Eat Your Nuts
by Tammera J. Karr, PhD
One of my favorite nuts is pecans for baking and cooking. They are softer and do not cause canker sores in the mouth like walnuts can. The buttery rich flavor of pecans makes them one of the most popular nuts native to American. They are rich in nutrients, minerals, and vitamins that are essential for health.
For over a millennia, pecans have been an important staple in the Native American food supply. Indigenous Americans are who taught early European colonists how to harvest, utilize, and store pecans as a vital source of nourishment through harsh winters.
Health Benefits of Pecans
Pecans offer unique benefits to the human diet; pecans are the top 15 foods known for their antioxidant activity, according to the USDA. Pecans are an excellent source of vitamin-E, especially rich in gamma-tocopherol. Vitamin E is a powerful lipid soluble antioxidant, required for maintaining the integrity of cell membrane of mucus membranes and skin by protecting it from harmful oxygen-free radicals.
A 2012 study reported eating a handful of pecans every day can help protect your nervous system by delaying age-related motor neuron degeneration, including ALS (amyotrophic lateral sclerosis) and Lou Gehrig’s disease.
According to a study released in 2010 – “Epidemiologic studies have associated nut consumption with a reduced incidence of coronary heart disease and gallstones in both genders and diabetes in women. Limited evidence also suggests beneficial effects on hypertension, cancer, and inflammation. Interventional studies consistently show that nut intake has a cholesterol-lowering effect, even in the context of healthy diets, and there is emerging evidence of beneficial effects on oxidative stress, inflammation, and vascular reactivity. Blood pressure, visceral adiposity and the metabolic syndrome also appear to be positively influenced by nut consumption.”
Pecans are very rich sources of important B-complex vitamins such as riboflavin, niacin, thiamin, pantothenic acid, vitamin B-6, and folates. Together, these vitamins work as co-factors for the enzyme metabolism inside the human body.
Another phytochemical contributing to its antioxidant activity found in pecans is ellagic acid, which keep several carcinogenic properties from proliferating. Beta-carotene, lutein, and zeaxanthin in pecans contribute to reducing the effects of free radicals, protecting from disease, cancer, and infection. These American nuts are rich in monounsaturated fatty acids like oleic acid and an excellent source of phenolic antioxidants. Regular addition of pecan nuts in the diet helps to decrease total as well as LDL cholesterol and increases HDL cholesterol levels in the blood.

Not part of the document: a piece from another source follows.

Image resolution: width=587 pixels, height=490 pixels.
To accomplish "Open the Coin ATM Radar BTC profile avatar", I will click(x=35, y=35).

Pecans are rich sources of minerals. Manganese is excellent for your heart. Pecans contain copper, critical for energy production in your cells, magnesium (helping to maintain a healthy immune system, nerve function, heart rhythm, and muscle and bone strength) and zinc (for optimal immune function, protein synthesis, DNA synthesis, cell division, and wound healing). The phosphorus, iron, calcium, and selenium content in pecans hold their own as nutritional assets.
Candied Maple Pecans
4 cups raw pecans
2/3 cup pure maple syrup
1 tablespoon filtered water
1 teaspoon ground cinnamon
1/8 teaspoon ground clove
1/8 teaspoon ground ginger
1/8 teaspoon cayenne pepper
Pinch of Celtic sea salt
Preheat the oven to 350°F (180°C).
Line a baking sheet with parchment paper and roast the pecans for 8 to 10 minutes, until slightly crispy and fragrant.
In a skillet over medium heat, warm the maple syrup and spices for about 5 minutes, until warm and slightly bubbling.
Stir in the warm roasted pecans and filtered water. Fold through for 3 to 4 minutes constantly stirring until the nuts caramelize.
Spread the pecans back on the lined baking tray, and allow to cool and harden for about 20 minutes.
Store in a sealed container.
Happy Holiday Season filled with real food, laughter, and love.